TASK BRIEF:
Extract the lines up to and including the one that contains "Toggle word wrap in response body", starting with the first line of the entries below, and omit the pictures.

[Stored data entries]
□ □ □ □

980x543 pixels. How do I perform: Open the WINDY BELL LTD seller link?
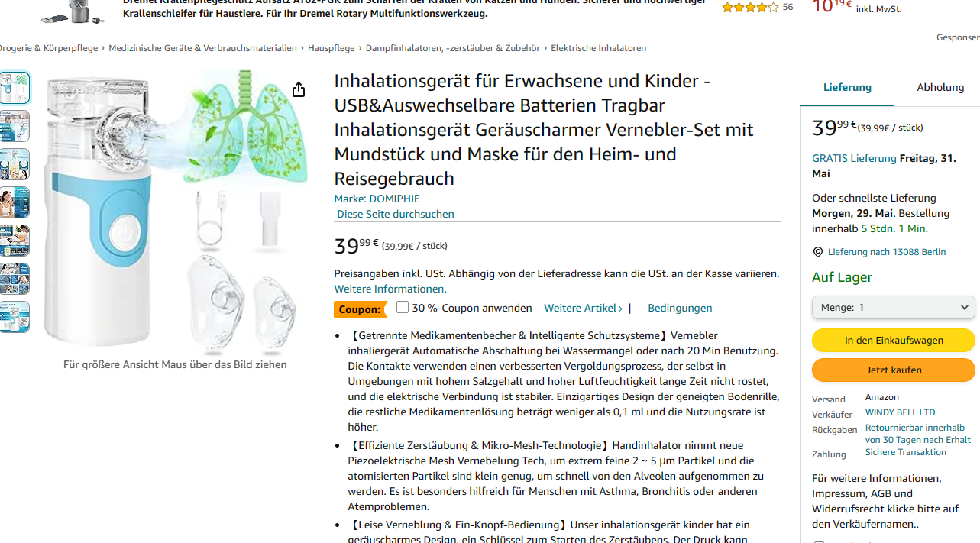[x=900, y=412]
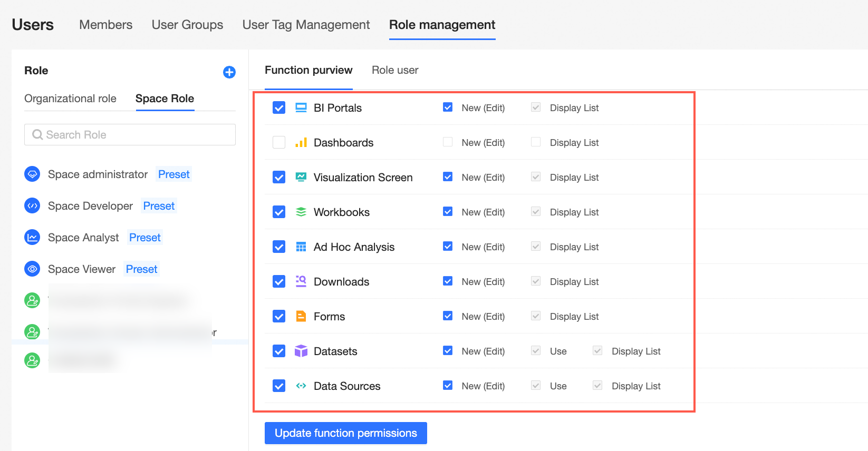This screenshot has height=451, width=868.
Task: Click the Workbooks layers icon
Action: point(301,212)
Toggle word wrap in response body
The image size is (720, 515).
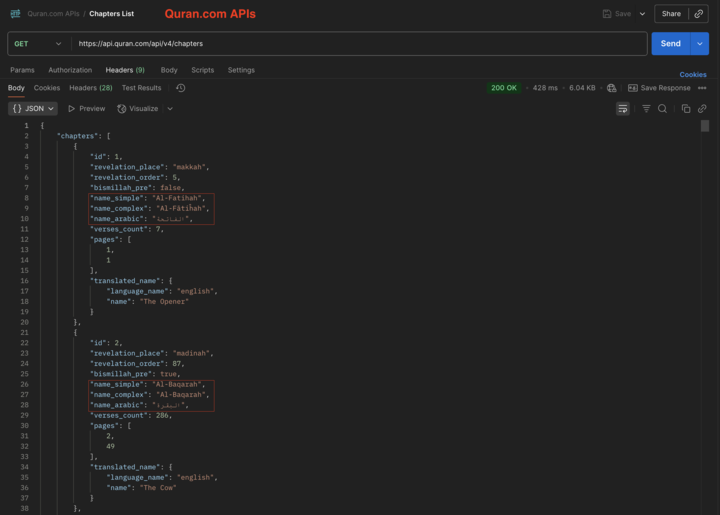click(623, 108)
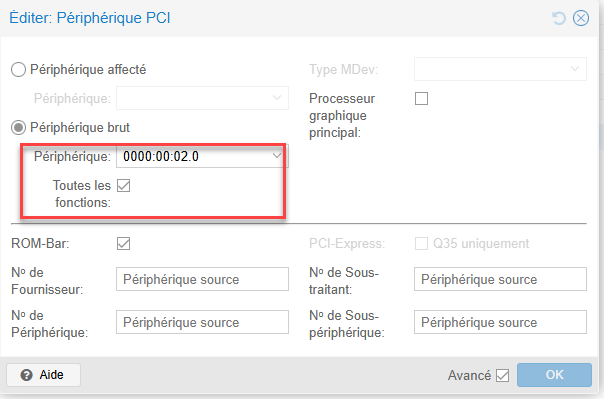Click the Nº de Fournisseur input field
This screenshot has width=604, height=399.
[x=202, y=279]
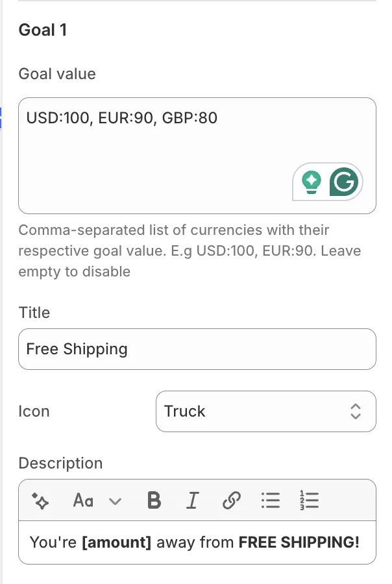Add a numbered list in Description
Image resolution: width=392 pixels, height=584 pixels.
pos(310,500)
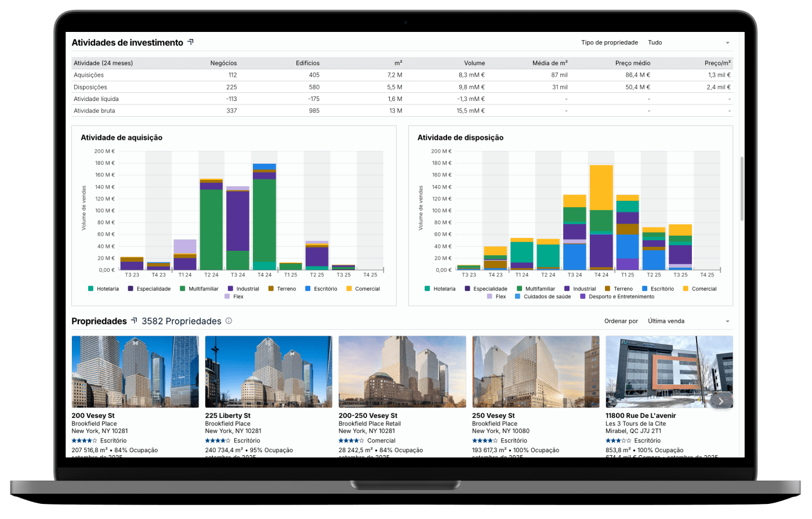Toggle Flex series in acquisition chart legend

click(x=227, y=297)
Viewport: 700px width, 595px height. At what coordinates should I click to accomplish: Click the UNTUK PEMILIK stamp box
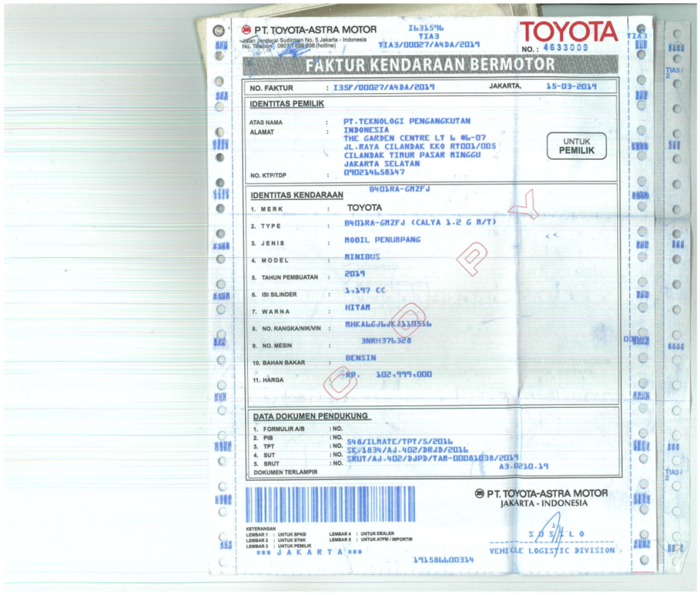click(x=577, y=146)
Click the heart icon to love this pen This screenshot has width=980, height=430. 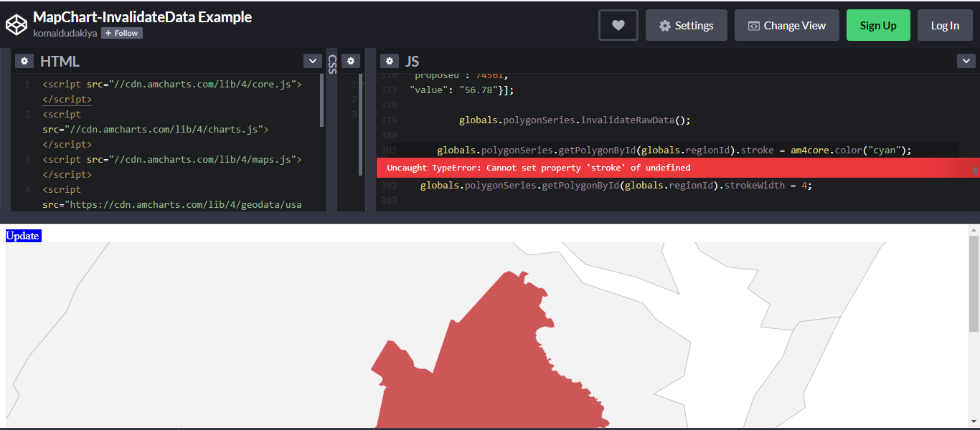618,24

□ □ □ □

RESPONSE FOR THIS EXERCISE:
980x543 pixels. How do I perform: Open the WINDY BELL LTD seller link?
[x=900, y=412]
This screenshot has height=451, width=868.
Task: Click the Workbooks layers icon
Action: point(301,212)
Toggle word wrap in response body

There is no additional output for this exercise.